The truth is, we don’t know what this year will bring. We don’t know which prayers will be answered with joy, which hopes will require perseverance, or which paths will curve in ways we never anticipated. But we do know this: God is already in every day we will live, and prayer is how we walk into His will rather than rushing ahead with our own.

If you want this year to be shaped more by God’s wisdom than by your own ambition, learning to pray through your plans is essential. Not as a formula or a productivity tool, but as an intimate conversation with the One who holds your life in His hands.

Here’s a simple framework to guide you as you pray through your New Year plans:


1. Begin with Adoration: “Lord, You are…”

Before we ever ask God for anything, we remind our hearts of who He is.

Adoration lifts our eyes from our uncertainties and places them on His unchanging character. It widens our perspective. It humbles our fears. It centers our plans in His greatness rather than our limitations.

You might begin your year with words like:

  • “Lord, You are faithful.”

  • “You are wise and good in all Your ways.”

  • “You are my Shepherd, and You lead me with love.”

  • “You are the God who goes before me.”

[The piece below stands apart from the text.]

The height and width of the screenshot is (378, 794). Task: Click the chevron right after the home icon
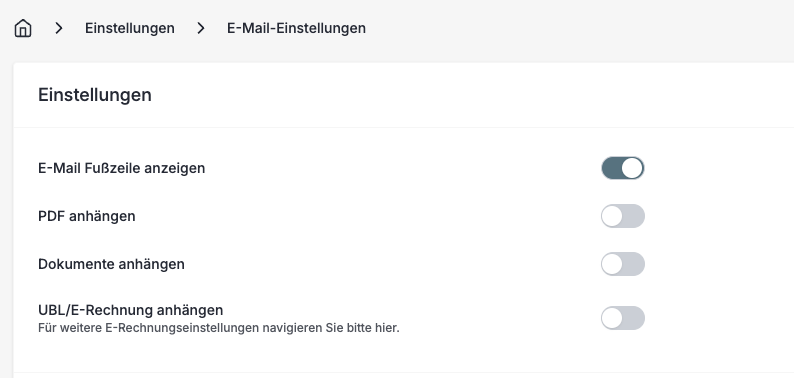[59, 28]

As you adore Him, your plans begin to settle into their proper place—under His authority and care.

Scripture to meditate on:
Psalm 145:3, Psalm 103:1–5, Revelation 4:11


2. Move towards Surrender: “Not my will, but Yours be done.”

After adoration comes the part we often skip: surrender.

If adoration is lifting our gaze, surrender is opening our hands. It’s the quiet willingness to entrust God with our desires—and to trust Him even if He shapes them differently than we imagined.

You might pray:

  • “Lord, these are the desires of my heart, but I place them in Your hands.”

  • “Shape my goals according to Your will.”

  • “Guide my dreams, and take away anything that hinders my obedience.”

This is where peace begins. Not in controlling the year, but in releasing it.

Scripture to meditate on:
Proverbs 3:5–6, Luke 22:42, Psalm 37:4–5


3. Bring Your Petitions: “Lord, I ask…”

Once your heart is turned toward Him and yielded before Him, you can now ask BOLDLY.

Petition is not demanding or manipulating God. It’s the humble cry of a child who trusts her Father. God delights in your requests—big or small. Ask Him for wisdom, clarity, provision, transformation, and strength for the year ahead.

You might pray:

  • “Lord, help me steward my time faithfully.”

  • “Strengthen me for the work You’ve given me to do.”

  • “Grow my faith, my patience, and my love.”

  • “Provide what our family needs this year.”

  • “Bless my ministry, my business, my home, and my children.”

Nothing is too insignificant for His care or too large for His leadership.

Scripture to meditate on:
Philippians 4:6–7, James 1:5, Matthew 7:7–11


4. Finish by Listening: “Speak, Lord, for Your servant is listening.”

Often, the most overlooked part of prayer is silence.

Not the silence of absence, but the silence of availability, creating space for the Spirit to nudge, convict, encourage, realign, or simply rest upon your heart.

Listening may look like:

  • Sitting with a verse and letting God apply it to your plans

  • Journaling what you sense the Lord impressing on you

  • Noticing themes He has been highlighting in Scripture

  • Allowing His peace to guide your direction

Sometimes He gives a clear prompting. Other times He simply fills you with the assurance that He is with you.

Listening is how your plans become not merely spiritual, but Spirit-shaped.

Scripture to meditate on:
1 Samuel 3:10, Isaiah 30:21, John 10:27


A Year Led by Prayer, Not Pressure

When you pray through your plans in this way, you’re doing more than inviting God into your year. You’re choosing to let Him lead it.

You’re choosing rest over anxiety.
Dependence over striving.
Clarity over confusion.
Peace over pressure.

And as you walk with Him—adoring, surrendering, asking, and listening—your year becomes less about executing the perfect plan and more about following the Good Shepherd who walks beside you.

May this become your rhythm not just on January 1st, but every day God graciously gives you:

“Lord, You are good.
Here are my hopes.
Shape them as You will.
Give what You know I need.
And help me hear Your voice.”

This is how we ought to step into the new year.